Of all the lines in the material, count those containing the string "height" and write only the resulting number.

- - - - -

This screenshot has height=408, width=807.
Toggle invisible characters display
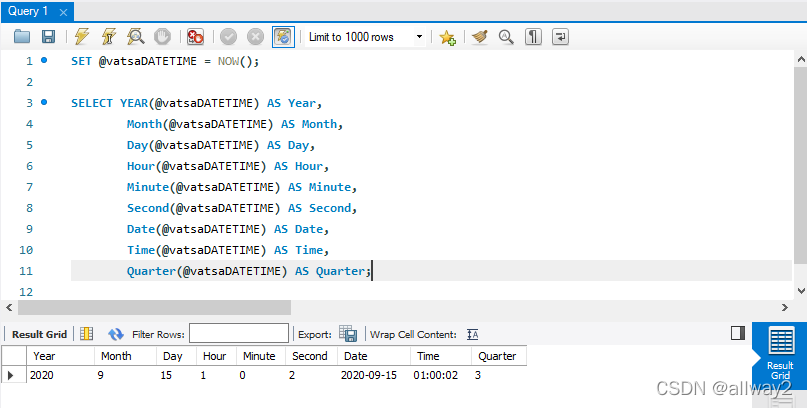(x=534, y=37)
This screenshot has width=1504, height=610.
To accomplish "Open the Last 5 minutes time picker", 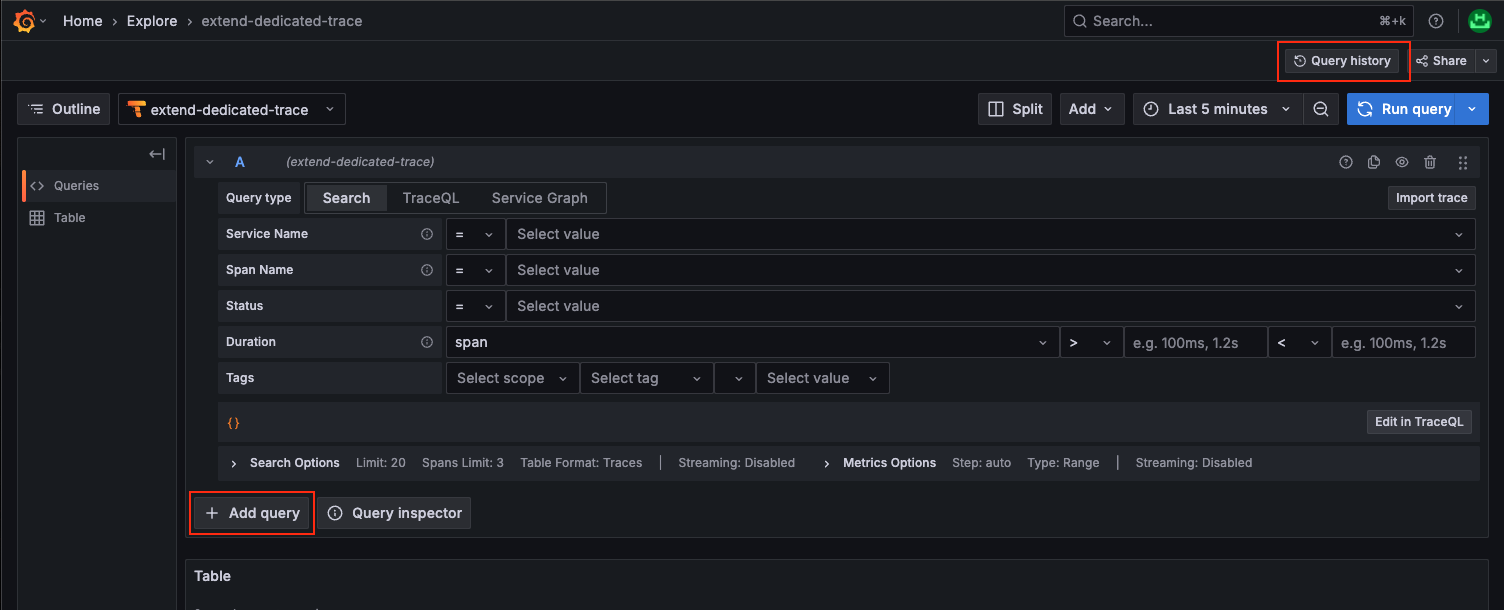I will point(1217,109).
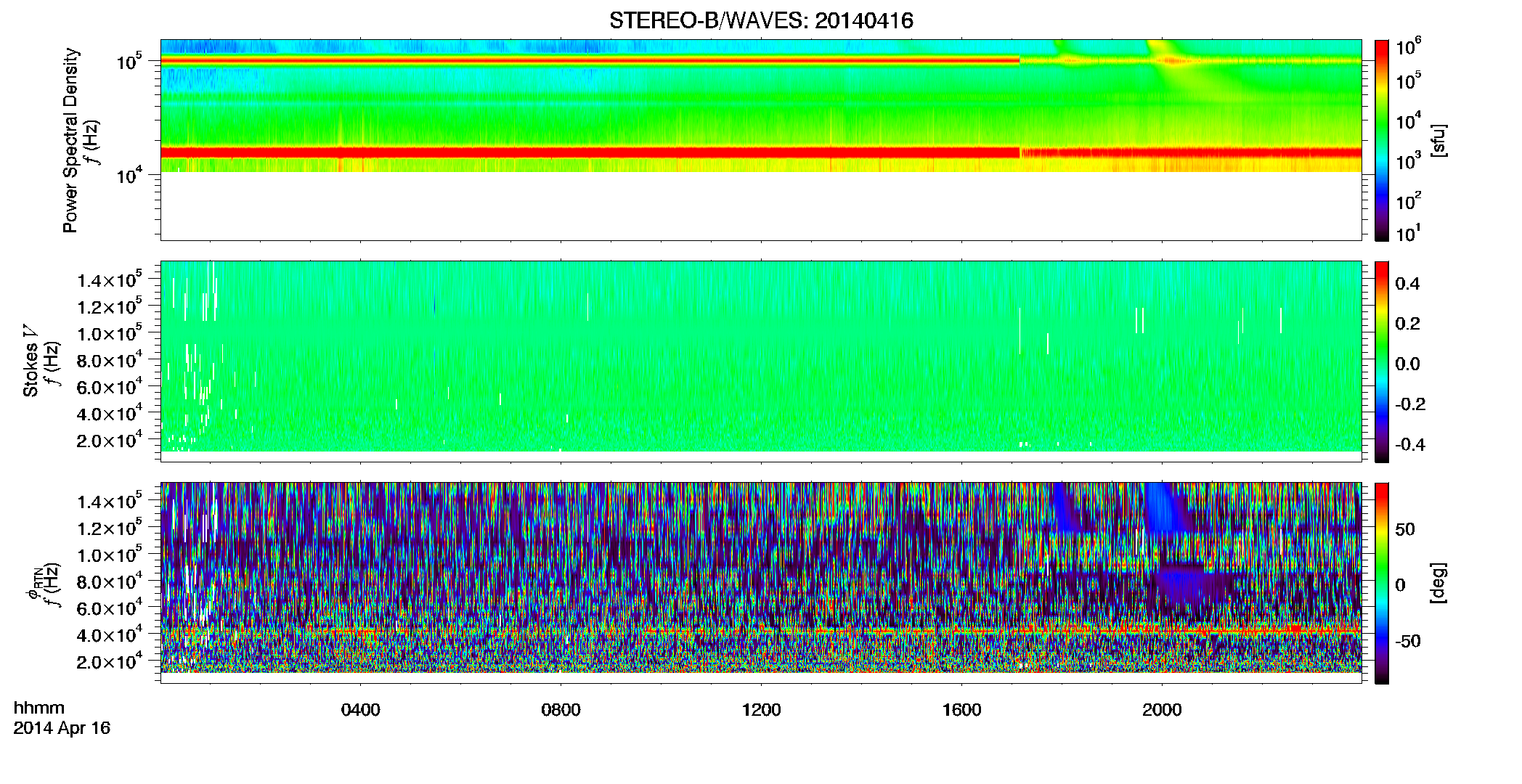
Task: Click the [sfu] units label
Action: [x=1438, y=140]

- - - - -

**TASK RESPONSE:** 2